July 8, 2012

+ Has God become a sports fan?

Premier League's Muamba praises God after rising from the dead ...   
and other sports "miracles"

Fabrice Muamba
Has God become a sports fan?

Not since underdog David trounced Goliath at the Philistine Meadowlands has God seemed to take such an interest in athletes.

Consider the amazing story of Fabrice Muamba, the British Premier League's midfielder who collapsed during a recent FA Cup match. He was dead for 78 minutes. That's right. No heartbeat at all.

But he started that day with what might be called an unfair advantage. Just as he does every day, he prayed for God's protection.

With each of those 4,680 lifeless seconds, "experts" concluded Muamba would not survive and, if he did, substantial brain damage would result. They were wrong on both counts.

Did God play a role? He thinks so.

Before Muamba's miracle, however, there was Tim Tebow.

Tim Tebow
Similarly, Tebow's professional football career was labelled "dead on arrival." In fact, practically every "expert" voiced an opinion on why the evangelizing quarterback was destined for failure in the NFL:

"His passing technique is wrong."

"He can't run the ball in the pros."

"He'll clash with his teammates because he's a Christian virgin!"

In fact, Tebow was widely labelled "the most controversial player in the NFL."

I wonder what makes Tim Tebow's mild-mannered life and faith drive people so crazy?

Recently, an escort service offered a million dollar bounty to anyone who can prove they had sex with the football star. Imagine that. Some people despise Tebow's virtuous image so much that they are willing to shell out a million dollars to smear it.

But just like David, the underdog athlete didn't let the skeptics get him down. In last year's NFL playoffs, with polite humility, Tim Tebow pounded an army of opposing giants as he ran up a seemingly miraculous string of come-from-behind victories.

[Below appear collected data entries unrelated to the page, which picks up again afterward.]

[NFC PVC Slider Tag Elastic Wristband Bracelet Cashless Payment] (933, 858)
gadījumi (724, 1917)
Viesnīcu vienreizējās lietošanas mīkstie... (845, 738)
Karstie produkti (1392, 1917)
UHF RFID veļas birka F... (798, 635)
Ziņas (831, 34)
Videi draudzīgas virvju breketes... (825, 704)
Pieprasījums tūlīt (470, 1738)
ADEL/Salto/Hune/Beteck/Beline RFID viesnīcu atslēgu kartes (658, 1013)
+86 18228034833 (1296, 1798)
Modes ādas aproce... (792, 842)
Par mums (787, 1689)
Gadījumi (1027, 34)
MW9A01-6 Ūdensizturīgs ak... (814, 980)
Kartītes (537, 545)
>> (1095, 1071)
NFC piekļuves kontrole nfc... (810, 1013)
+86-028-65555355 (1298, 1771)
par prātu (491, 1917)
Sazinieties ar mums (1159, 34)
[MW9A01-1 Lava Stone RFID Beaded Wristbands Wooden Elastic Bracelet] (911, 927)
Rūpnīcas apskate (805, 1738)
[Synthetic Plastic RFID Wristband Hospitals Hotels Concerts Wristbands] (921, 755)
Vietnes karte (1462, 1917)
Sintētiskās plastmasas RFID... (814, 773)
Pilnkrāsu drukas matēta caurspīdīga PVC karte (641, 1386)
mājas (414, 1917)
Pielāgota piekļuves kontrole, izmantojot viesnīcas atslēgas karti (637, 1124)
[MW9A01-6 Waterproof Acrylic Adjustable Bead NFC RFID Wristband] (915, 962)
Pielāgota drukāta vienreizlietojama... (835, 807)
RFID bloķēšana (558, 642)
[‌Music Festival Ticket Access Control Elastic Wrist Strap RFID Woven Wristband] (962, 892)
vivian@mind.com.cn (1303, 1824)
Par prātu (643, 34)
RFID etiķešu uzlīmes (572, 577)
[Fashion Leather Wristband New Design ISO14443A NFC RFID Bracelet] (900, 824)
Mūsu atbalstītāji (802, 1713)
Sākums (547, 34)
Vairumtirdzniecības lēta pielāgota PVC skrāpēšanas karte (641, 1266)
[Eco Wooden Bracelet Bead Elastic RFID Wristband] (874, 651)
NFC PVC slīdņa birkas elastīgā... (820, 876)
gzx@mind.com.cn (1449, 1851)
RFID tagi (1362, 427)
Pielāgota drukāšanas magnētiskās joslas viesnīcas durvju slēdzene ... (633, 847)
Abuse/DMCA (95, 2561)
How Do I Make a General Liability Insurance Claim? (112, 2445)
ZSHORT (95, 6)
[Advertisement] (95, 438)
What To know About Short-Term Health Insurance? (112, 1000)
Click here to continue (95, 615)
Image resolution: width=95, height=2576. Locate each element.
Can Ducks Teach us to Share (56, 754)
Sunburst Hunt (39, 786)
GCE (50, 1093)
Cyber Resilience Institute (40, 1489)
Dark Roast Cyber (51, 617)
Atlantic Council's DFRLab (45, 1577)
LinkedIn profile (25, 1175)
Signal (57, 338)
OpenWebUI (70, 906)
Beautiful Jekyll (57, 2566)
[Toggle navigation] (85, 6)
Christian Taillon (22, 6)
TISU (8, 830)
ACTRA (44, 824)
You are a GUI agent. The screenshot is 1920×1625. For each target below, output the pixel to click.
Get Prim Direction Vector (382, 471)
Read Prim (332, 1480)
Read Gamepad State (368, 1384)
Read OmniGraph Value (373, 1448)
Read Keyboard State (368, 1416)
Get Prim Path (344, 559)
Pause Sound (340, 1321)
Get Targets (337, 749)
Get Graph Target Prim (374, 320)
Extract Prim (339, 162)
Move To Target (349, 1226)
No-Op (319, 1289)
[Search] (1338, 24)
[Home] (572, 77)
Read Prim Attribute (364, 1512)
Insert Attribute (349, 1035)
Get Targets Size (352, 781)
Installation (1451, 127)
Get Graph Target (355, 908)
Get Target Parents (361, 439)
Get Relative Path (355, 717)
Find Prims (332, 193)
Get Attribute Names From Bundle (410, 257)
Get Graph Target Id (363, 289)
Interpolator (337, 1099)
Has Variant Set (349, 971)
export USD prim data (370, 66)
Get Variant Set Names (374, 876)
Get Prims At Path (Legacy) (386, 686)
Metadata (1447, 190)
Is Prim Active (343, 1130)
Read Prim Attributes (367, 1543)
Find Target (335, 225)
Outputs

Did God help? Tebow thinks so.

Jeremy Lin
Next, basketball point guard, Jeremy Lin, created "Linsanity" as he dazzled NBA fans. Before that, however, the evangelical Christian had been universally dismissed by the "experts."

"An Asian-American isn't tough enough for the NBA."

"He wasn't even offered athletic scholarships during college and was undrafted after."

"Harvard? You've got to be kidding!"

By the time the season ended, however, Lin had developed such a fan club that Time Magazine had listed him as one of the world's 100 most influential people. Not bad for a 23 year old with a little faith.

Bubba Watson
As the year went on, professing Christian athletes continued to rack up the sports miracles. Bubba Watson, the unlikely pro who has never taken a golf lesson, won his first major golf championship at the Master's Tournament in Augusta, Georgia. At the award ceremony, he celebrated his Easter Sunday victory by saying, "First of all, I want to thank my Lord and Savior, Jesus Christ."

Likewise, Webb Simpson won his first major golf tournament at the U.S. Open in San Francisco and promptly thanked Jesus Christ for the victory.

However, the upsurge in public professions of faith is not happening with American athletes only. It seems a parade of international soccer stars have celebrated their victories, not with a party trip to Disney World, but with a Catholic retreat to Medjugorje. In fact, reports disclose that a growing reverence for Blessed Mother's assistance on the soccer field is developing. The soccer stars include Croatian Mate Bilic, Argentine Lionel Messi, and Italian Gianluigi Buffon. Though the outcome of the games may not matter to God, the outcome of a soul does matter to Him. And, sometimes, faithful soccer stars may factor into that outcome.

Nik Wallenda
Then, on America's border, even the high wire daredevil, Nik Wallenda, made history this year. He was the first to walk a tightrope across Niagara Falls and he did it while praising Jesus. Typically, however, media coverage omitted his message of faith.

These stories may only represent anecdotal evidence. But there seems to be something much more profound -- more widespread -- happening in sports than the occasional running back who points at heaven from the end zone. Perhaps these sports stories are not as miraculous as Muamba's amazing revival. But each of these openly professing athletes overcame incredible, maybe even miraculous, odds.

Is God helping? They all believe it.

So, it is nice to know that each of them has inspired countless fans by the seeming miracles that a God-centered life can bring. Now, if only our politicians would give it a try.